Evolution im Reagenzglas
„Ich betreibe experimentelle Evolution“, sagte Manfred Laubichler 2011 auf einer internationalen Tagung zum Thema ArteFakte. Wissen ist Kunst – Kunst ist Wissen“ in Berlin. In seinen Arbeiten an der Arizona State University führt Laubichler die Evolution auf die Überholspur. Der Larve eines primitiven Insekts baut er eine Kombination von Genen aus einem erst Millionen Jahre später entstandenen Insekts ein. „Und siehe da: Die Larve entwickelt ein inneres Stützskelett, genauso wie die höher entwickelte Art.“ Während Laubichler der Evolution nach seinem Bilde auf die Sprünge hilft, überlassen andere Forscher der Natur gänzlich den künstlerisch-kreativen Part. An der Michigan State University lässt Richard Lenski in einer überwachten Evolution E.coli-Bakterien wachsen. Das Langzeitexperiment, das in mancherlei Hinsicht an ein sich über die Jahre autonom veränderndes Kunstwerk erinnert, läuft seit 1988. Jeden Tag werden die E. coli-Kulturen geteilt und mit frischem Medium versehen. Alle 75 Tage (etwa 500 Generationen) werden Proben der E.coli-Population genommen und zur Dokumentation eingefroren.

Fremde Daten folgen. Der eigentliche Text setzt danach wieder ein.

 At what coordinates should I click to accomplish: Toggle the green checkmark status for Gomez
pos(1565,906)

Nach mehr als 30.000 Generationen und 20 Jahren passierte 2008 dann das, worauf Lenski spekuliert hatte. Von ganz alleine vollbrachten die Bakterien einen komplexen evolutionären Schritt. In einer Kulturschale war eine Bakterienart entstanden, die endlich das von Lenski angebotene Citrat verwertet. Das war ein kreativer Akt. In der Natur können Coli-Bakterien das nicht.

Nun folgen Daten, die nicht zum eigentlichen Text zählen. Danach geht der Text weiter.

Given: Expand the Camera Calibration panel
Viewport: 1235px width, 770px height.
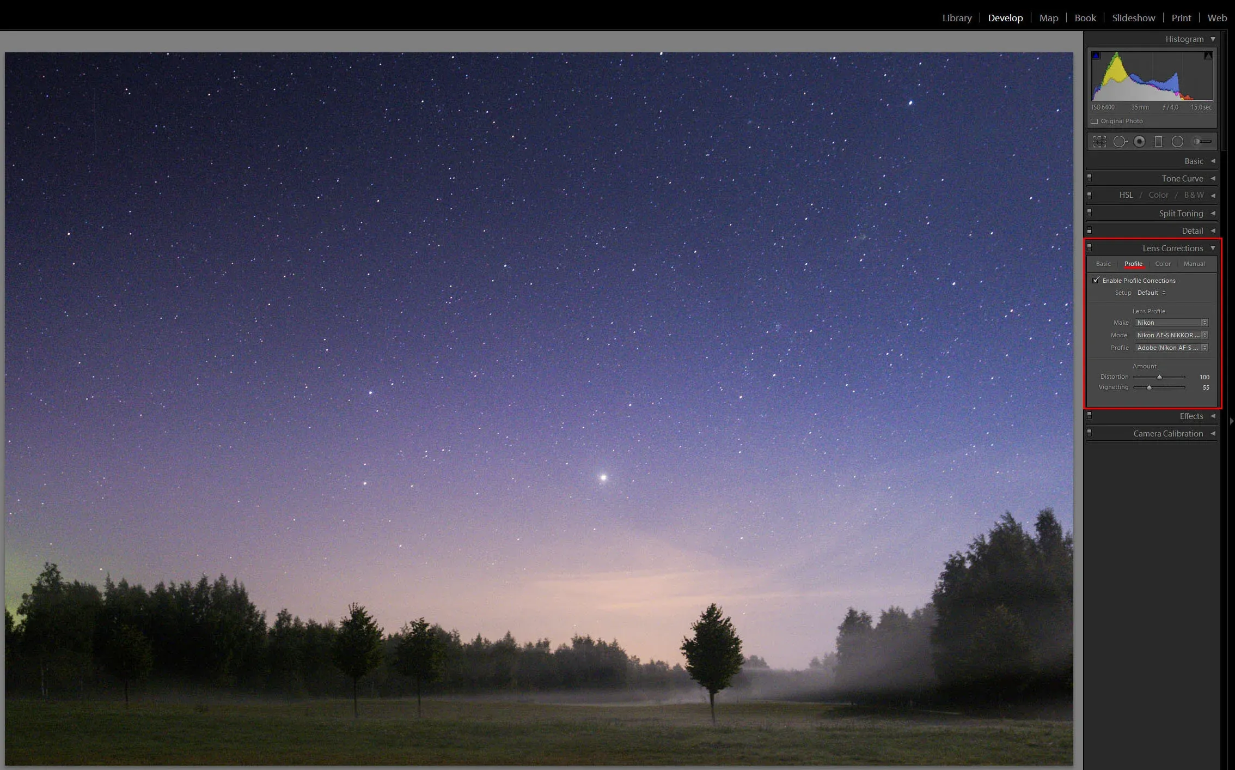Looking at the screenshot, I should tap(1167, 434).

Filmfestival zur Synthetischen Biologie
In Wien ging die Synthetische Biologie 2011 auf dem weltweit ersten Festival für Synthetische Biologie eine Verbindung mit der Filmkunst ein (mehr…). „Am Anfang hatte wir die Sorge, dass bei diesem doch eher speziellen Thema nur wenige Beiträge zusammenkommen“, sagte Organisator Markus Schmidt von der Organisation für Internationalen Dialog und Konfliktmanagement. „Doch die Befürchtungen erwiesen sich als unbegründet.“ Rund 130 Kurzfilme erreichten die Veranstalter aus 25 Ländern, 52 davon schafften es bis in die Vorauswahl. Sie sind alle auf der Website des Festivals unter www.bio-fiction.com/videos einzusehen.